Je plaide pour qu'on inscrive dans la Constitution que la Belgique est un État neutre et que l'action des agents et des pouvoirs publics est impartiale

"Je plaide pour qu'on y inscrive que la Belgique est un État neutre et que l'action des agents et des pouvoirs publics est impartiale". Il accompagne ce point d'un deuxième: l'affirmation des libertés de conviction individuelle, d'exprimer ces convictions et d'évoluer dans ses convictions, avec cependant des balises. "Pas de prosélytisme, pas de port de signes convictionnels pour les fonctions d'autorité, et il faut pouvoir garantir et vérifier que les actes posés sont impartiaux". Il accuse au passage le président du PS Paul Magnette d'avoir caricaturé la position d'Ecolo dans le dossier Stib et le président du MR Georges-Louis Bouchez d'avoir fragilisé Alexander De Croo face aux nationalistes flamands.
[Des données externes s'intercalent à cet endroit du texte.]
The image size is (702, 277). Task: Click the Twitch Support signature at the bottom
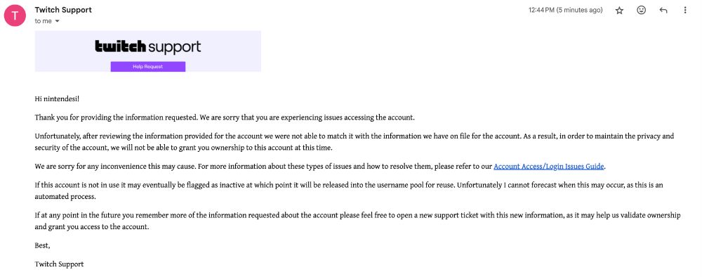(59, 264)
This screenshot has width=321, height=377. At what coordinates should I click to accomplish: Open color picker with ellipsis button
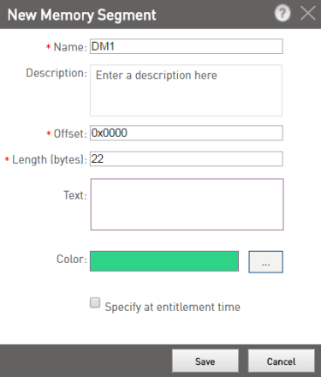coord(265,262)
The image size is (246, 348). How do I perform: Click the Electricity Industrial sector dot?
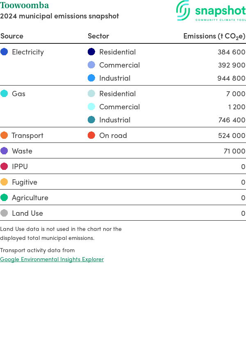[x=91, y=78]
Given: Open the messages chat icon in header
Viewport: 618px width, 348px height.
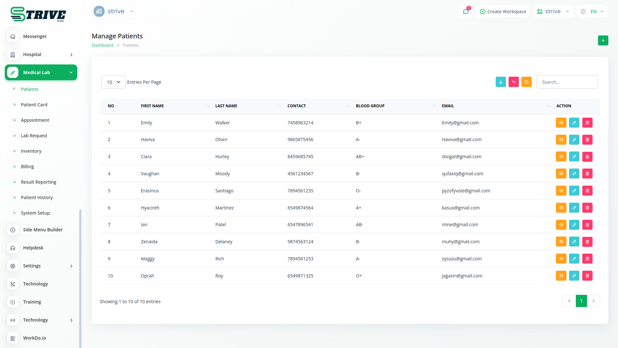Looking at the screenshot, I should 465,12.
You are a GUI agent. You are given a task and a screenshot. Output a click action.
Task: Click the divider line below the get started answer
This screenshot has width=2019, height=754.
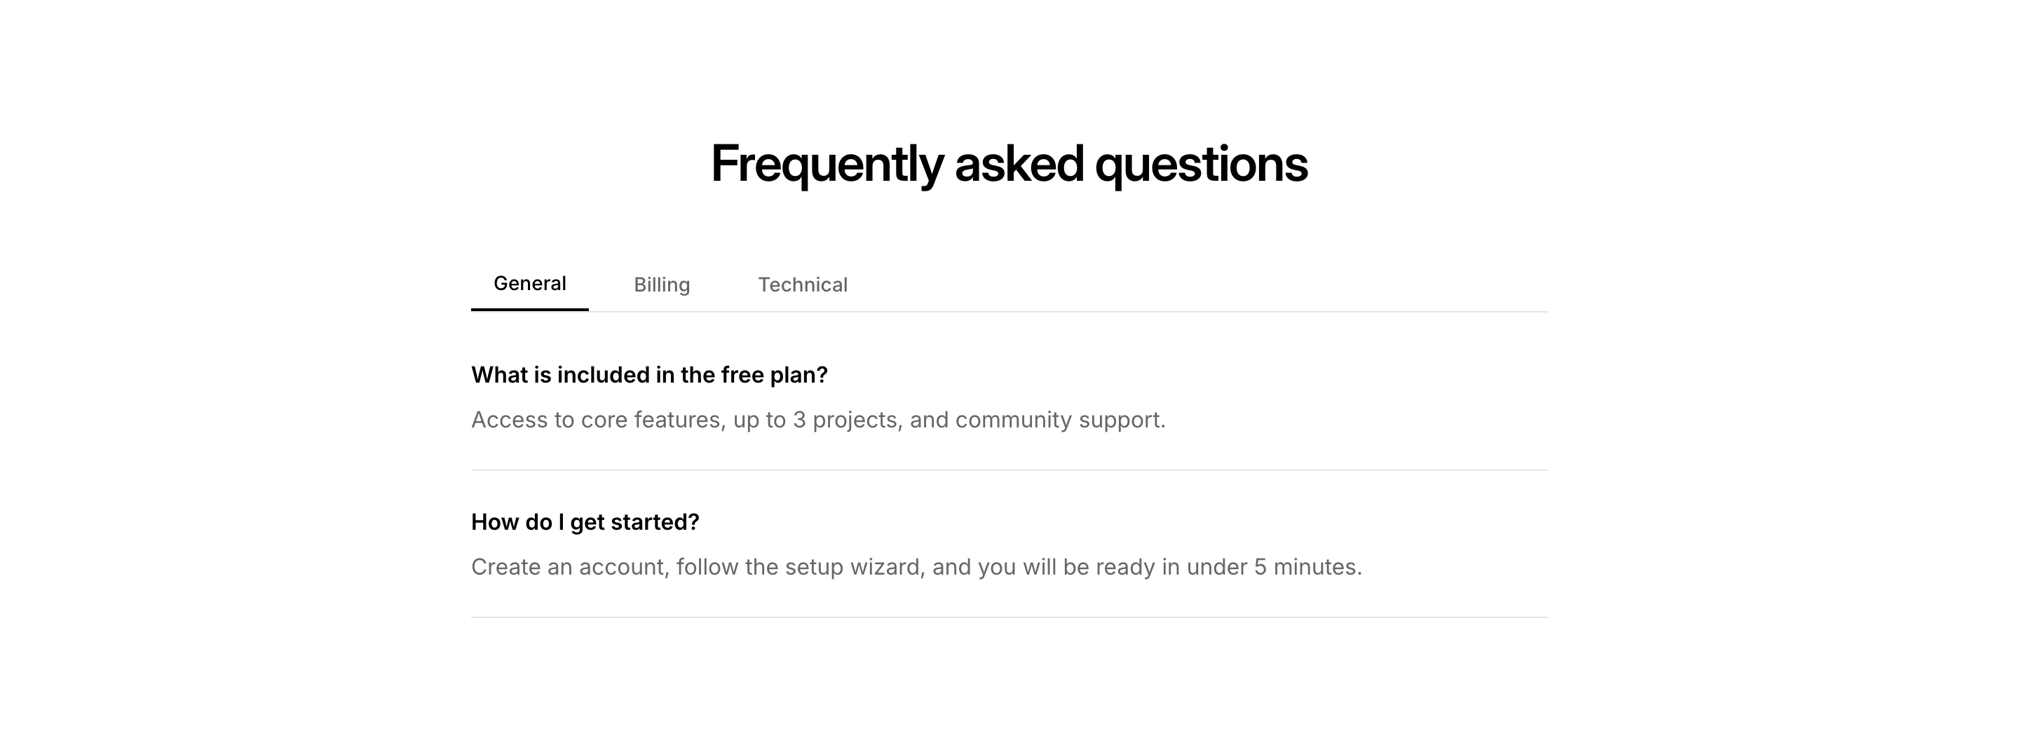(x=1009, y=618)
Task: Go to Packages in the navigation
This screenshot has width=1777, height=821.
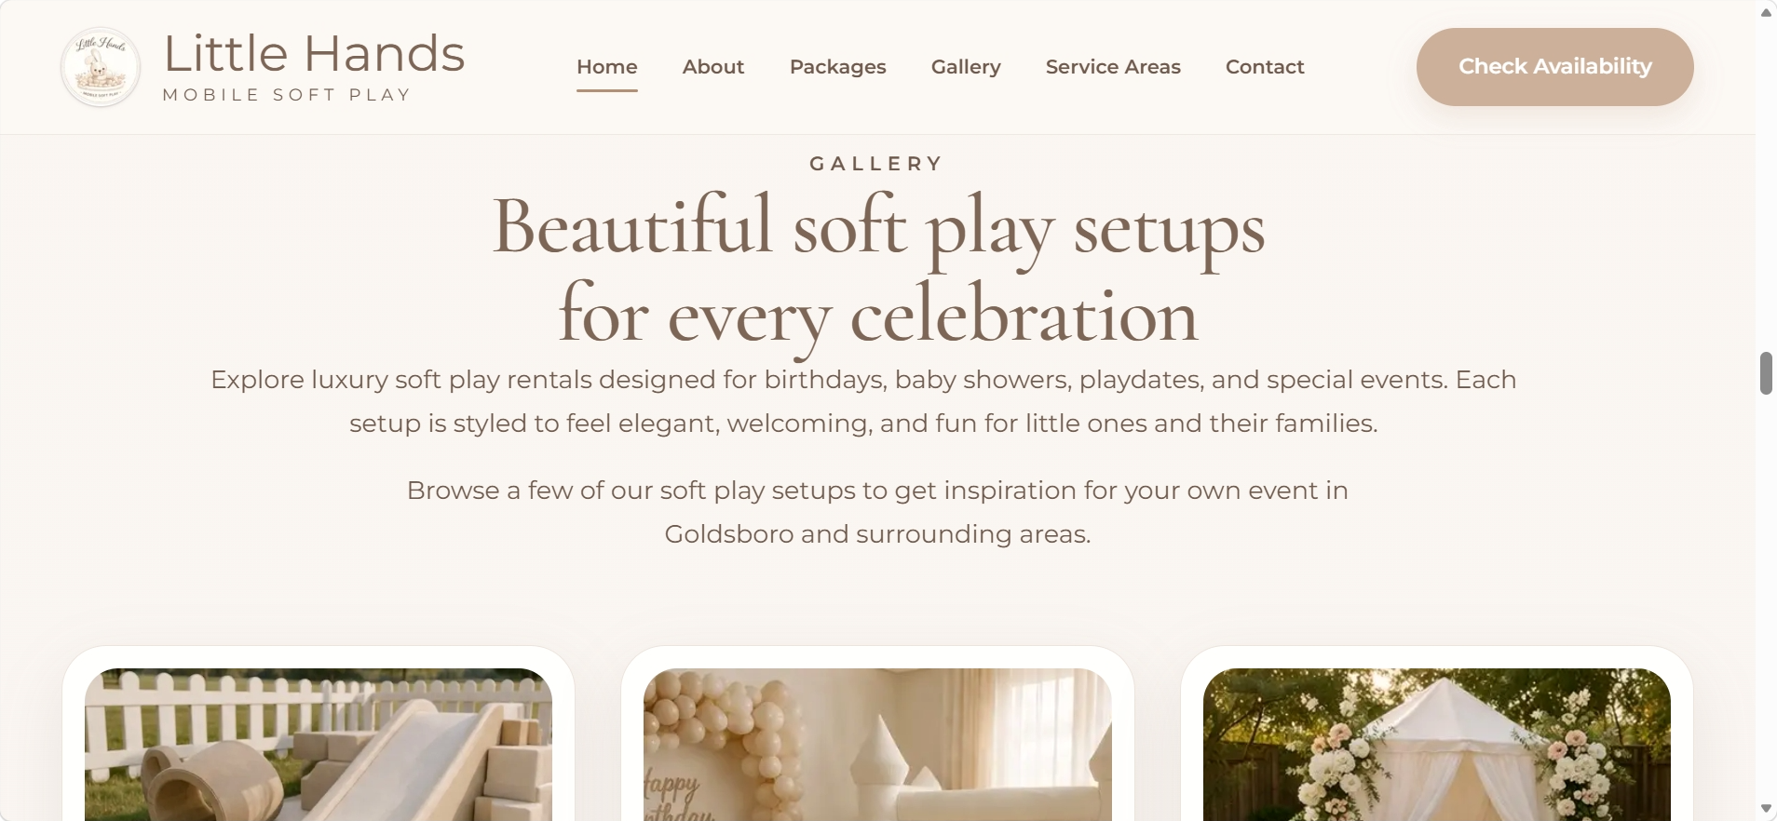Action: coord(837,67)
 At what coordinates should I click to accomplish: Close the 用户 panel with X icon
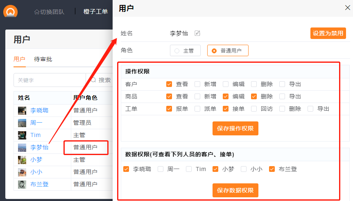tap(347, 8)
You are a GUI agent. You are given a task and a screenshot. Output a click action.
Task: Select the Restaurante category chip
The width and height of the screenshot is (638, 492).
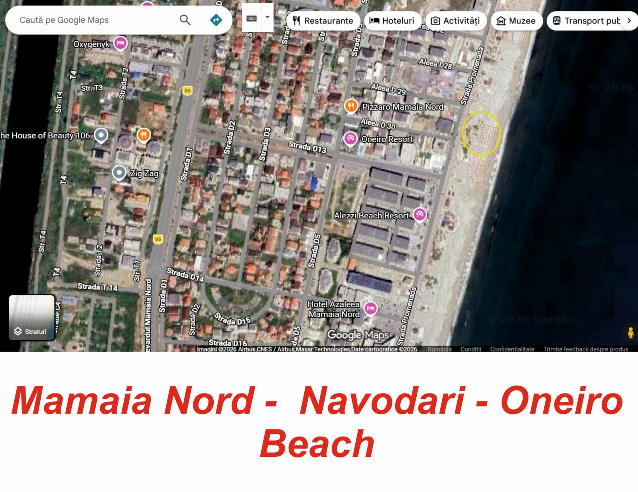click(x=323, y=21)
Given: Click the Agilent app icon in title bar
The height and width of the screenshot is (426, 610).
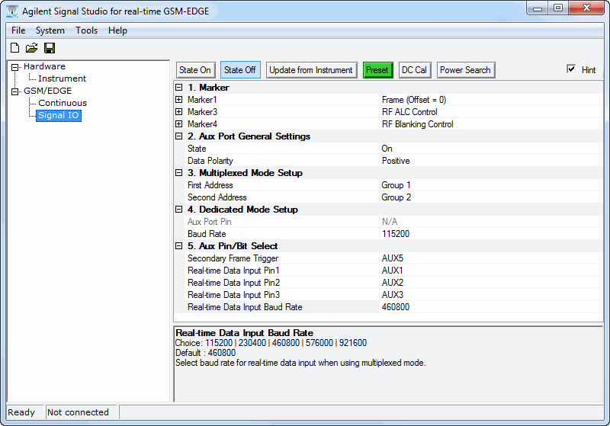Looking at the screenshot, I should pos(11,11).
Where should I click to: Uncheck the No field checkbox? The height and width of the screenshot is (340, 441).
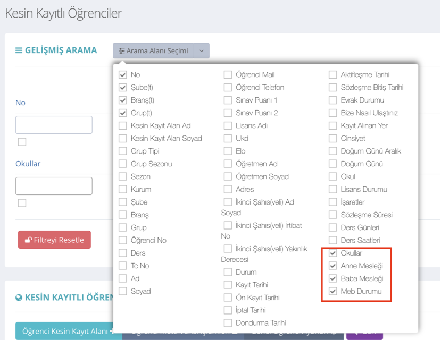tap(123, 75)

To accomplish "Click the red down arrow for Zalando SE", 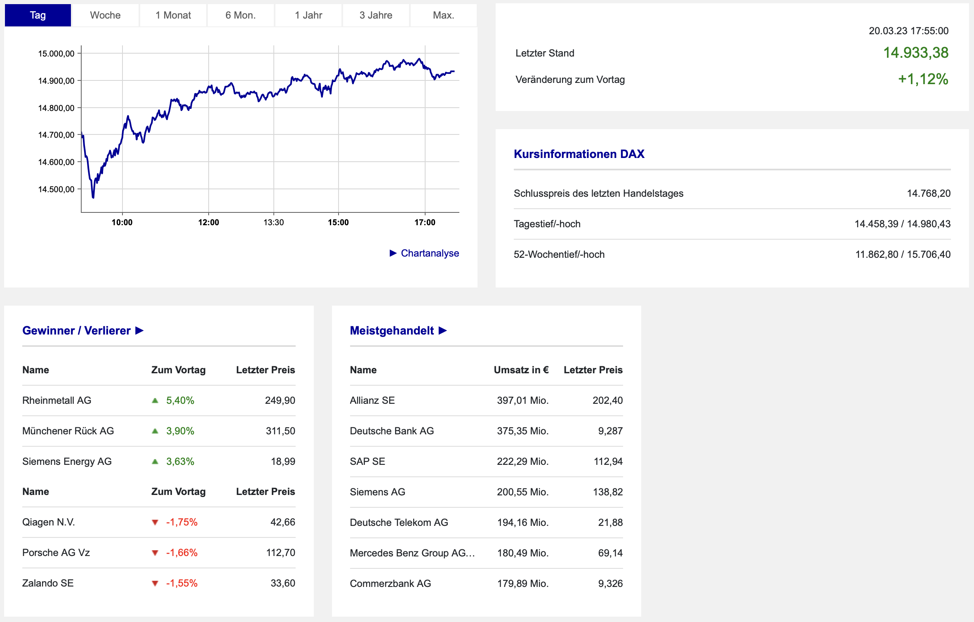I will pos(155,583).
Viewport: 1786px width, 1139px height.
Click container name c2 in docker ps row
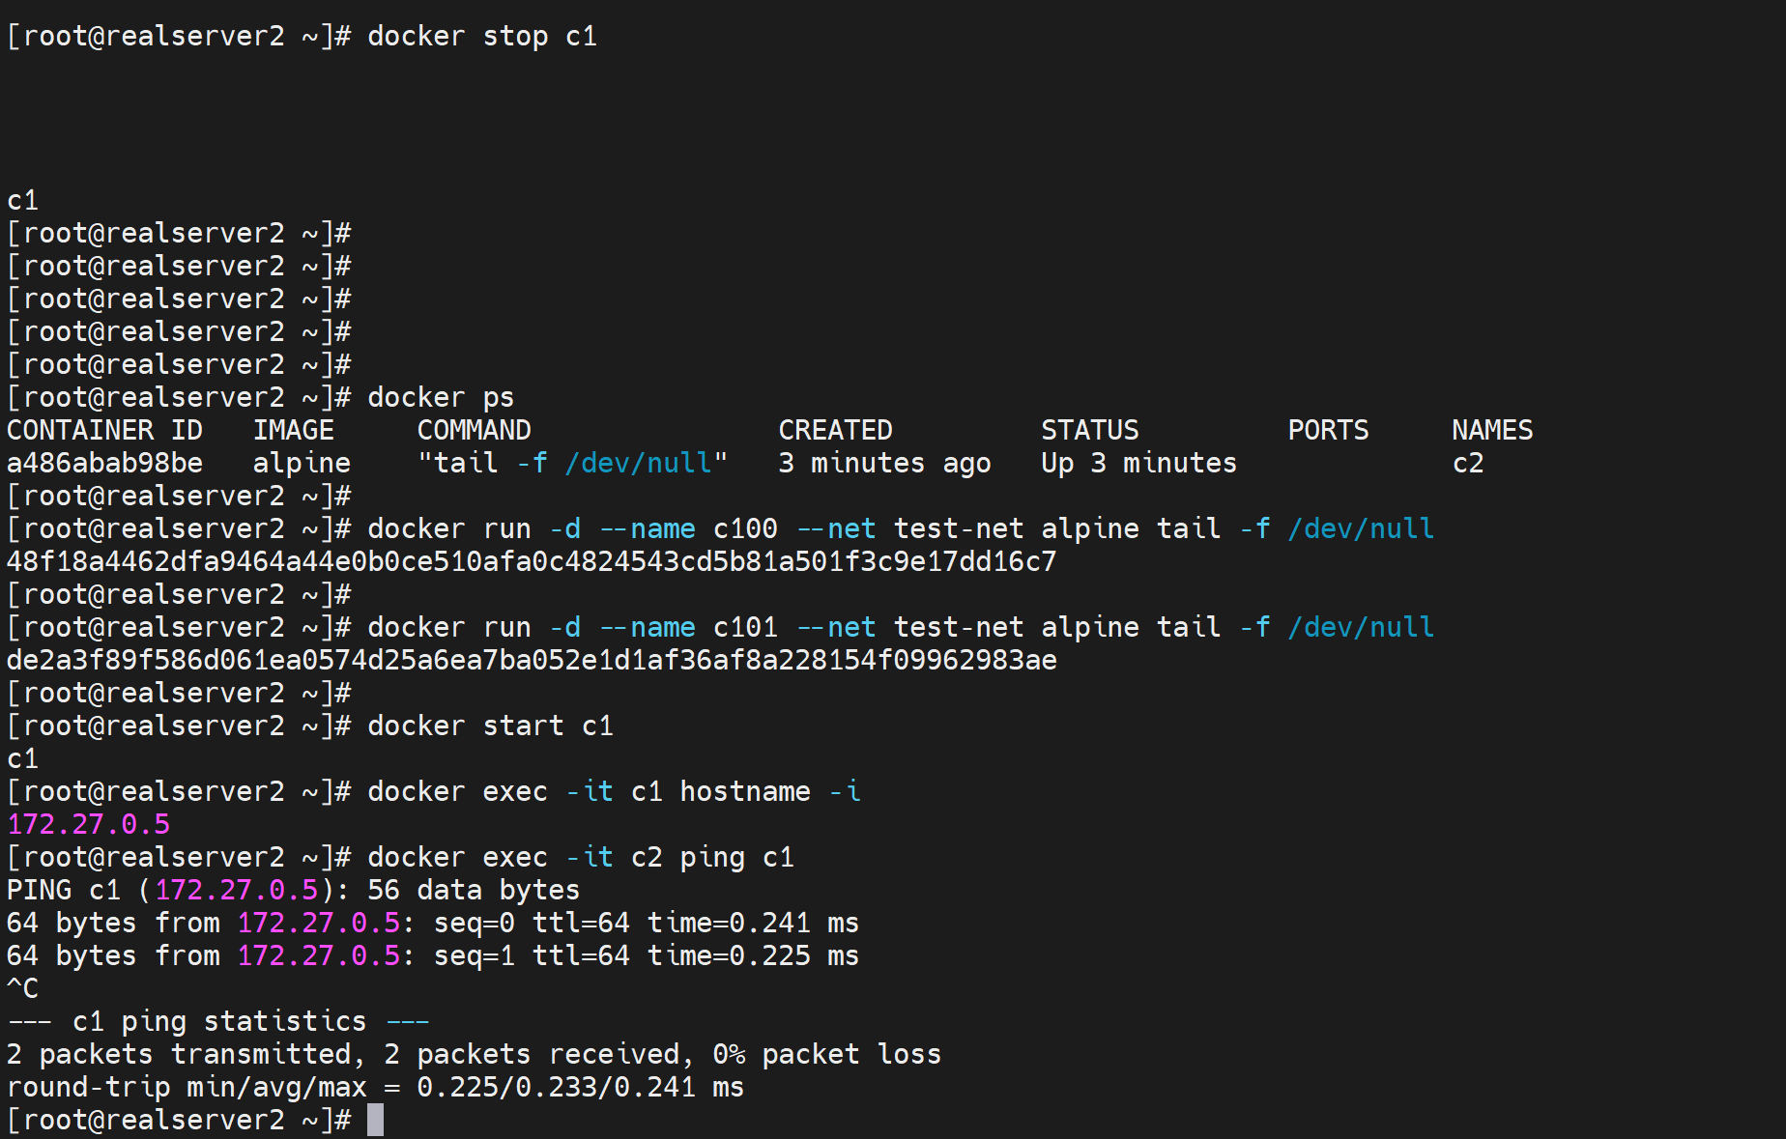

La prise de parole de Jean-Marc Nollet se veut aussi socio-économique et fiscale: pour faire face au choc consécutif à la crise du coronavirus, il rappelle sa proposition de campagne d'augmenter le pouvoir d'achat via un crédit d'impôt dégressif qui peut aller, pour les revenus les plus bas, jusqu'à 225 euros net par mois en plus. Et pour soutenir les entreprises, l'écologiste propose une réduction de cotisations sociales ciblée, quand l'employeur recrute des travailleurs dont le poste est en concurrence avec ceux de pays étrangers.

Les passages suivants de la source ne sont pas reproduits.